Their limited utility, as discussed, in addition to the rough-riding AAR trucks specified by the skinflint SNR management, made the BL2s pariahs, being passed around the system to whichever division's road foreman of engines lost a bet that cycle.  Yaeger Yard in Segway, Va., a comparative backwater, was "awarded" #463 in answer to its request for an additional RS1 to handle increasing local service.  

Model notes:  Like Edsels, BL2s were a favorite of my late friend Roger Rassche, because of their obscurity, but also, and primarily, because of their weirdness that only a mother could love.  Roger bought a Proto 2000 example as soon as they were introduced, which then never turned a wheel, but which would do so "someday" - on the layout he would be building "someday".  Going through his effects after his untimely death, the remaining friends in the "crew" determined that the hallowed BL2 needed to find a home on the SNR.  Knowing about the Pere Marquette and WM engines, and having a lot of that same sympathy for underdogs myself, I thought this would be fine.

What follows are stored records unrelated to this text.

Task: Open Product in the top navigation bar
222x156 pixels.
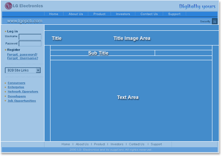Action: tap(99, 14)
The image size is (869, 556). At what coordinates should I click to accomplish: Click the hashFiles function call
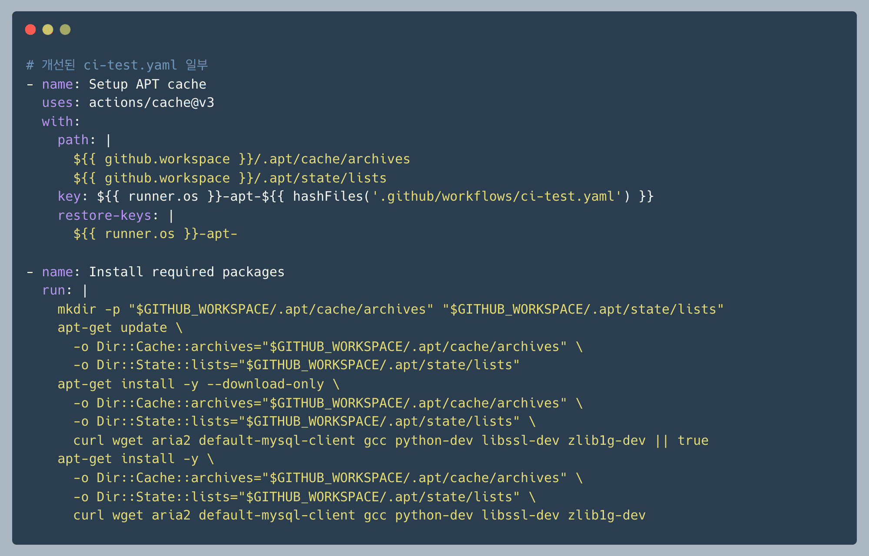(328, 197)
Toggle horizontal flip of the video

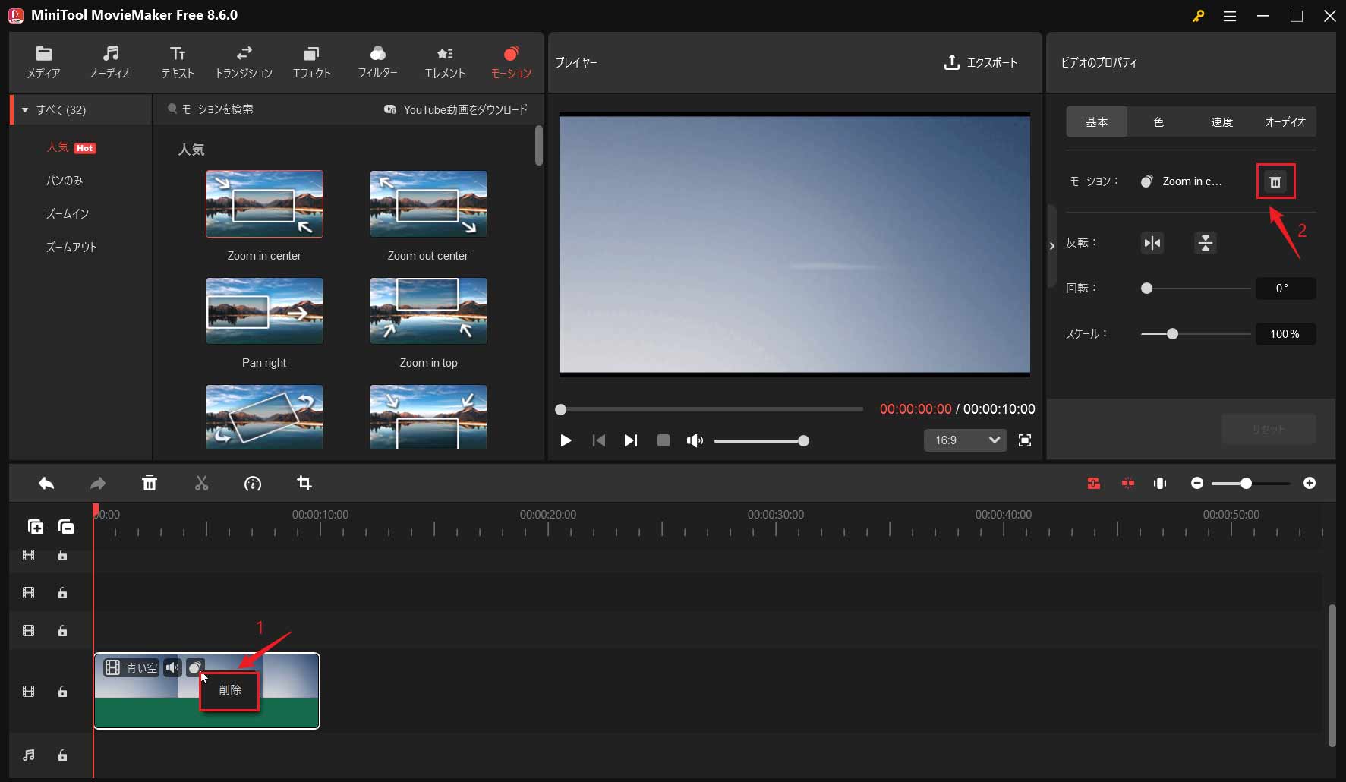tap(1151, 243)
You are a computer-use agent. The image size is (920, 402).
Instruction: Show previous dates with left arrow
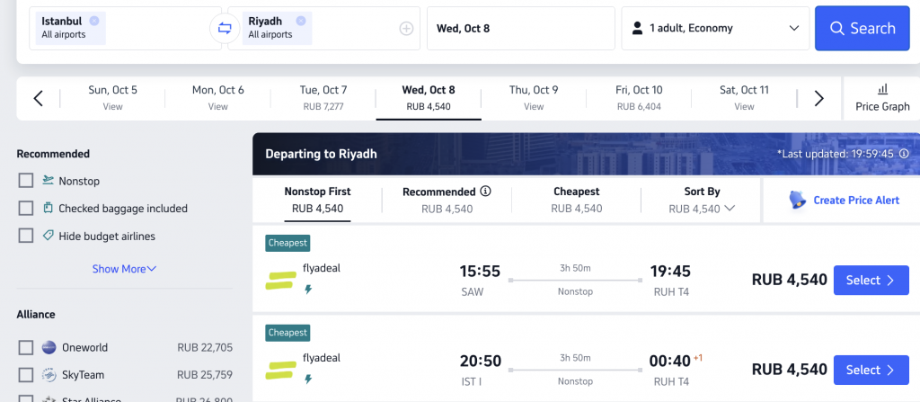38,98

Unfortunately, many of the early Proto 2000 engines ran like... not well.  "If at all", in this case.  Neither the motor nor the pickup nor the gearing was the problem - they all were the problem.  So I thought, no worries, I'd just slip a Stewart F chassis under the shell.  Nope, too long a wheelbase on the BL2.  OK, an FP-7 then.  Nope, that 4 extra feet wouldn't do it.  OK, an Atlas GP chassis then - nope, still too long a wheelbase.  

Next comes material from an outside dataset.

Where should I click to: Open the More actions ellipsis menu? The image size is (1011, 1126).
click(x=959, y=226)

It turned out the only reliable engine I could find that would fit the BL2 body was a Stewart AS-16, of which I had 2 - the second one intended to be a sister to #680.  So AAR trucks be damned, with some plastic structural carpentry the BL2 soon came to life.

Paint notes:  The paint was a lot of fun too.  The BL2, after all, was an aborted road-switcher - a hybrid of cab-unit and hood-unit characteristics.  So its SNR paint scheme had to be the same.  The nose - roughly the Karl Malden of F-units - uses the same prow decal and cab window mask as the F's (actually it took 2 or 3 decals).  But the long hood uses the road-switcher stripe, and the rear end features the V-neck sweater and herald of the GPs as well.

Operating notes:  It's been entertaining.  SNR crewmen universally deplore the BL2, as one must publicly decry the Edsel, because one has learned through cultural conditioning that they are to be decried.  But in its heart of hearts, the BL2 still sounds like a naturally-aspirated 567 with a D12 generator, same as an F3 or a GP7 - and runs like a Stewart.  So what's not to like?   And hey, how many layouts do you operate on where you get to run a BL2 and live to tell the tale, anyway.